--- Activity ---
The lines from the top of the records below through the one containing "You are a computer-use agent." are to be transcribed exactly, and nothing else is to be added.

--- Given data ---

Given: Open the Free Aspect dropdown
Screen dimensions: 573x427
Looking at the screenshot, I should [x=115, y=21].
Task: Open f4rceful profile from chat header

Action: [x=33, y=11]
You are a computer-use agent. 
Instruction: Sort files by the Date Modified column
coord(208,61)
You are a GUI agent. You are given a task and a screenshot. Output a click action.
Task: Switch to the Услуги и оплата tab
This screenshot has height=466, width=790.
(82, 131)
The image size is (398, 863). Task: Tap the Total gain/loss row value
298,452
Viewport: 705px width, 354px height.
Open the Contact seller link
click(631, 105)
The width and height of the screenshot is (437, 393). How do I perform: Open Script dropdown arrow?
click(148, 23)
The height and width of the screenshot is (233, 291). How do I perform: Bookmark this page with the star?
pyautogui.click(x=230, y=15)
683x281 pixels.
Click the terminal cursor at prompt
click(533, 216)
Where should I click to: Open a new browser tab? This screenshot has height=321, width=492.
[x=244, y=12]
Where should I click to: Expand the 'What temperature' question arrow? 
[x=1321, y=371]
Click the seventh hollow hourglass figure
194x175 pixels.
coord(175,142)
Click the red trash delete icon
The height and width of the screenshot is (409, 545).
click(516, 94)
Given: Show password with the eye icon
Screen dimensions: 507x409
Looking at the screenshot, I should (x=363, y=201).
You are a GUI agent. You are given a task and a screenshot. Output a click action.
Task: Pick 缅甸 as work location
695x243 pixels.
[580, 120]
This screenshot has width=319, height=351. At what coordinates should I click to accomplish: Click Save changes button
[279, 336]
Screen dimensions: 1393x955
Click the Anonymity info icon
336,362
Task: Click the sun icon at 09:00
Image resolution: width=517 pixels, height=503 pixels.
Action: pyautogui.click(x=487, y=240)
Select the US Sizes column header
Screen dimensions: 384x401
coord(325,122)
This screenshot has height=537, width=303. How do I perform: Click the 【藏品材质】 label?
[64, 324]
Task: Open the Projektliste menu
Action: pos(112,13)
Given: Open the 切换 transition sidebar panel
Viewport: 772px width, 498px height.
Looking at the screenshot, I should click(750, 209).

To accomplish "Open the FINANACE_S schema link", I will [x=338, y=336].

--- Exercise answer ---
Given: Open the Free Aspect dropdown
Screen dimensions: 573x427
Looking at the screenshot, I should [x=115, y=21].
Task: Open f4rceful profile from chat header

Action: [x=33, y=11]
You are a computer-use agent. 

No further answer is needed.